- REQUEST: Put these lines into a Markdown table with the columns No. and Line, giving each line a row number and leaving out any blank ones.

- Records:
┌────────

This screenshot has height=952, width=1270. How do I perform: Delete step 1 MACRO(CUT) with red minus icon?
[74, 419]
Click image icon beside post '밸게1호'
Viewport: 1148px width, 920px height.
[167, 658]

└────────

- THE RESULT:
| No. | Line |
|---|---|
| 1 | This screenshot has height=952, width=1270. How do I perform: Delete step 1 MACRO(CUT) with red minus icon? |
| 2 | [74, 419] |
| 3 | Click image icon beside post '밸게1호' |
| 4 | Viewport: 1148px width, 920px height. |
| 5 | [167, 658] |